Connaissez-vous les cas ? Ces exercices ont pour but de placer l’étudiant au cœur de problématiques managériales réelles. Raphaël Gnanou, responsable de la Centrale de Cas et de Médias Pédagogiques (CCMP) de la CCI Paris Ile-de-France et Pierre Chandon, titulaire de la Chaire L’Oréal et professeur de Marketing à l’INSEAD, nous détaillent les leviers de cette pédagogie immersive.

 

Le cas place l’étudiant au cœur d’une problématique survenue dans une entreprise. Ce dernier doit résoudre un problème managérial, le tout animé par le professeur. « Cette pédagogie est inductive, l’étudiant utilise ses acquis pour réaliser un diagnostic managérial ou organisationnel au travers cinq étapes, explique Raphaël Gnanou :

Découverte du cas

Analyse en groupe

Proposition de solutions

Débriefing animé par l’enseignant qui explique la décision prise par l’entreprise

Mise en perspective, l’enseignant fait le lien entre la théorie et la pratique 

 

« Les étudiants sont placés dans des situations de dilemme, il n’y a pas de bonne ou de mauvaise solution »

Raphaël Gnanou

 

Le digital au secours des cas

La nouvelle tendance des cas est au multimédia : diaporamas, vidéos, enregistrements audio et sites Internet complètent les polycopiés. « Presque tous nos cas ont un site Internet. Cela permet une grande flexibilité, car je peux les mettre à jour facilement. Sur ces sites, des parties protégées permettent aux professeurs d’accéder à la note pédagogique qui explique comment animer le cas et comment la situation a été appréhendée par l’entreprise », indique Pierre Chandon.

Comment sont imaginés ces cas ?

L’objectif est de proposer aux étudiants un cas représentatif du quotidien de l’entreprise. Il y a trois types de cas selon Raphaël Gnanou :

Les cas réels constitués à partir de données primaires d’entreprises et réalisés avec la participation de celles-ci

Les cas créés à partir de données secondaires, c’est-à-dire les informations publiques

Les cas incorporant des éléments fictifs pour un usage pédagogique

La première catégorie est la plus fréquente. »

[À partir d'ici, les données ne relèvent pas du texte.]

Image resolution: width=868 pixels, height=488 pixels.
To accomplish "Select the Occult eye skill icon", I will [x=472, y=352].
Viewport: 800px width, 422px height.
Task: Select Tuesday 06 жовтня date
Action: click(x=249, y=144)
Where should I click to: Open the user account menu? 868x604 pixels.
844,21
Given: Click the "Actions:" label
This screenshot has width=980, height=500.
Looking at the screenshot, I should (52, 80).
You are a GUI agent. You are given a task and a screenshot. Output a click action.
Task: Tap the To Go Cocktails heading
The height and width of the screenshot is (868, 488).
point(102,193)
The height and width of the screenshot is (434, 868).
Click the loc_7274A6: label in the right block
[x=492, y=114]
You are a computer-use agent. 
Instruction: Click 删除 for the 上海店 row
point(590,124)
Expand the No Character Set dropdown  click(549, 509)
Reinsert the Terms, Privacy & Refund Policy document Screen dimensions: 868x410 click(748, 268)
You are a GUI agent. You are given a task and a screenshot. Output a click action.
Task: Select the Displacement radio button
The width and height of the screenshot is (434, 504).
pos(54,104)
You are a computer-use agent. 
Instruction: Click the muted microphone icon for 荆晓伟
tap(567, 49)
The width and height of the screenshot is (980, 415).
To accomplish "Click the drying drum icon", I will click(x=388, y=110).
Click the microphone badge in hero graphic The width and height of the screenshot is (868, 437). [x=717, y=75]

Pierre Chandon complète : « lorsque l’enseignant voit émerger une problématique pour laquelle il n’a pas de matière, il va sur le terrain pour se renseigner. C’est ce que nous faisons pour le digital à l’INSEAD. »

 

L’entreprise : acteur majeur du cas

Il est difficile de réaliser un cas sans l’aide d’une entreprise. Pour le professeur de Marketing de l’INSEAD, l’entreprise retire d’ailleurs une certaine notoriété de ce partage d’expérience. Le directeur de la CCMP va plus loin : « les cas permettent une prise de recul de l’entreprise, un nouveau regard sur ces problématiques. Quand le cas est testé, le directeur assiste au débriefing et retire des leçons des débats. Le cas agit comme un miroir de l’entreprise. »

 

Les cas en France, un business ?

Plusieurs écoles étrangères revendent leurs cas, à commencer par la Harvard Business School. En France, cependant, ce n’est pas encore une pratique courante, comme l’explique Raphaël Gnanou : « l’aspect économique n’est pas important, cependant, les productions sont valorisées comme des contributions intellectuelles et ont une influence sur les classements. La réalisation de cas joue un rôle important dans la réputation des business schools. » Pierre Chandon complète : « la production de cas de qualité participe à la notoriété de l’établissement. Un de mes cas se vend chaque année à 45 000 exemplaires. Personnellement, c’est une grande satisfaction de savoir que de nombreux étudiants ont appris quelque chose grâce à moi ». L’INSEAD est le premier producteur français de cas.

Le cas présente des avantages pour les parties prenantes : une notoriété pour les établissements et entreprises ; une pédagogie pratique pour l’étudiant ; et un regard enrichi sur les décisions managériales pour les entreprises.